Incumbent Justice of the Peace Linda Salazar won her race for Precinct 2, Place 1 on Tuesday night. She won 50.58% of the total vote, defeating challengers Cynthia “Cyndi” Hinojosa and Fred Arias and setting the stage for a fourth term as JP.
Unofficial results indicate Salazar received 8,257 votes, Hinojosa received 5,680 votes and Arias garnered 2,389 votes. There is no Republican running for the seat in the November general election.
Volunteers for Salazar gathered outside the polling station at Burns Elementary school bearing campaign signs, waving and cheering as lines of cars drove down Alton Gloor Boulevard on Election Day.

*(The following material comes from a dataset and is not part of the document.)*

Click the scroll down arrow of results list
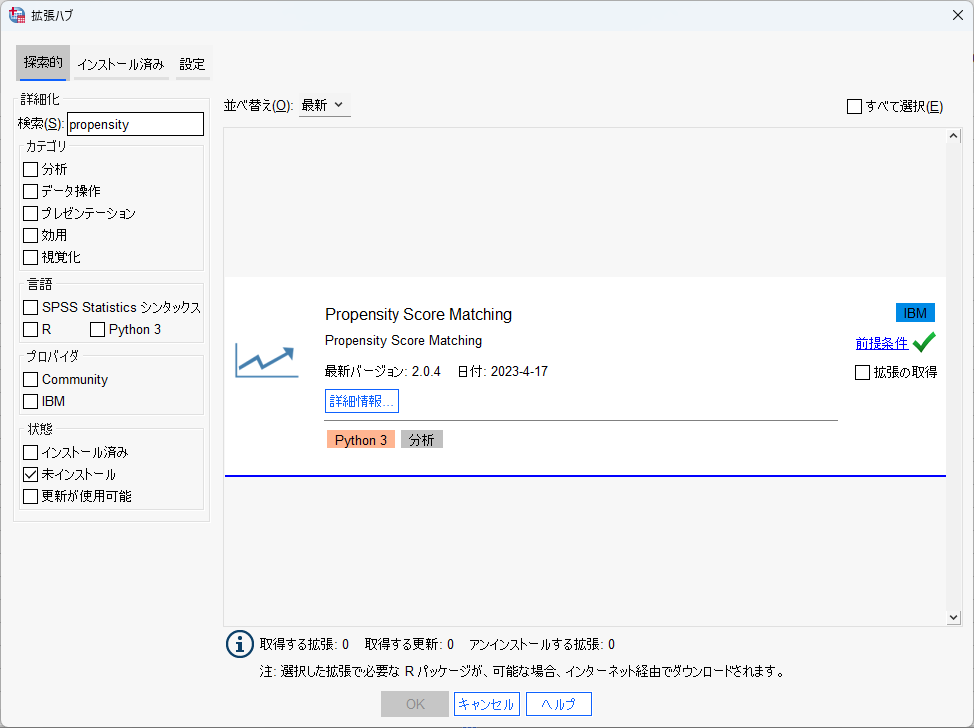 click(954, 617)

Salazar has held the post since 2005. Early voting results showed her with a clear lead over Hinojosa and Arias, at 4,930 votes, or 49.77%.
Prior to her service as JP, Salazar was a Brownsville Independent School District Trustee, a former Deputy Clerk and Criminal Supervisor for the Cameron County Clerk’s Office, and served 17 years as Court Coordinator for retired Judge Menton Murray Jr. of the 103rd District Court, according to her campaign’s Facebook page.

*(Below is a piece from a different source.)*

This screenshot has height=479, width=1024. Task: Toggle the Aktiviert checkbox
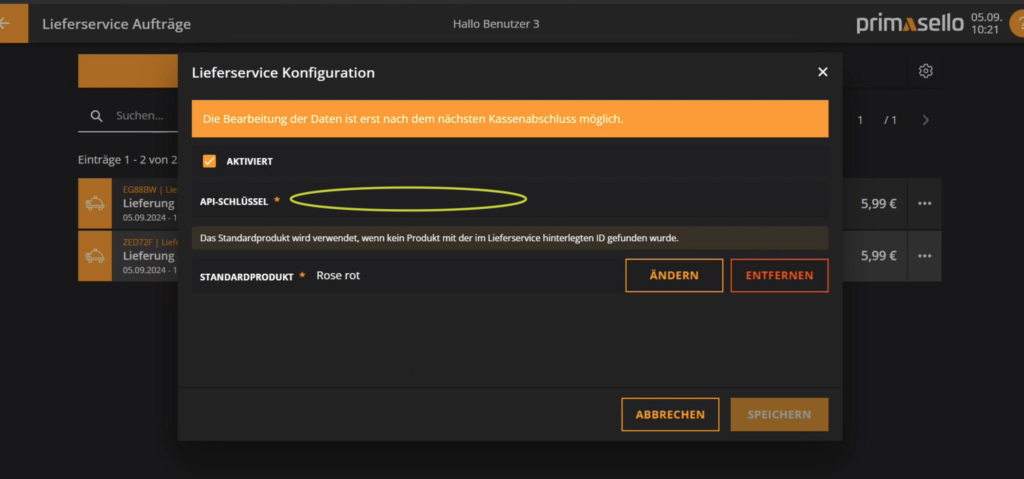209,161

“Friends and Family thank you so much for all your support. We have reached the finish line and in order to come out strong I need you to go out and vote today,” she urged supporters in an Election Day post.
Fred Arias, one of two challengers to Salazar’s seat, said on Tuesday afternoon that he suspected the election could go to a runoff.
“It’s been really challenging. We’ve been out, working super hard. We’ve given it all we could, and we’ll wait for the results,” said Arias on Tuesday afternoon, gathered with volunteers outside the polling station.
The third challenger to incumbent Salazar, Cynthia “Cyndi” Hinojosa, said that in the event of a runoff election, she would be honored to be one of the candidates competing for the nomination. “What I would like to do if I were to win or make the runoff is start focusing more on the actual duties of the JP. I’ve seen that there’s a need, if you’ve researched this particular JP court — it has a very high dismissal rate.”
“There’s a great ability to be able to collect much-needed revenue. When you actually do the duties you were elected to do, you would also be protecting the community,” she said, adding that Salazar’s court allegedly dismissed 10,000 cases last year.
“The law isn’t being adhered to with such high dismissals,” said Hinojosa. She added that another important agenda item in the event she won the seat would be to make herself available from 8:00 a.m. to 5:00 p.m. every weekday.
“I’ve had people tell me that you cannot get an appointment with this court, that there is a four-month waiting period, that there’s a waiting period because the judge is not available. I try to address these things,” she said.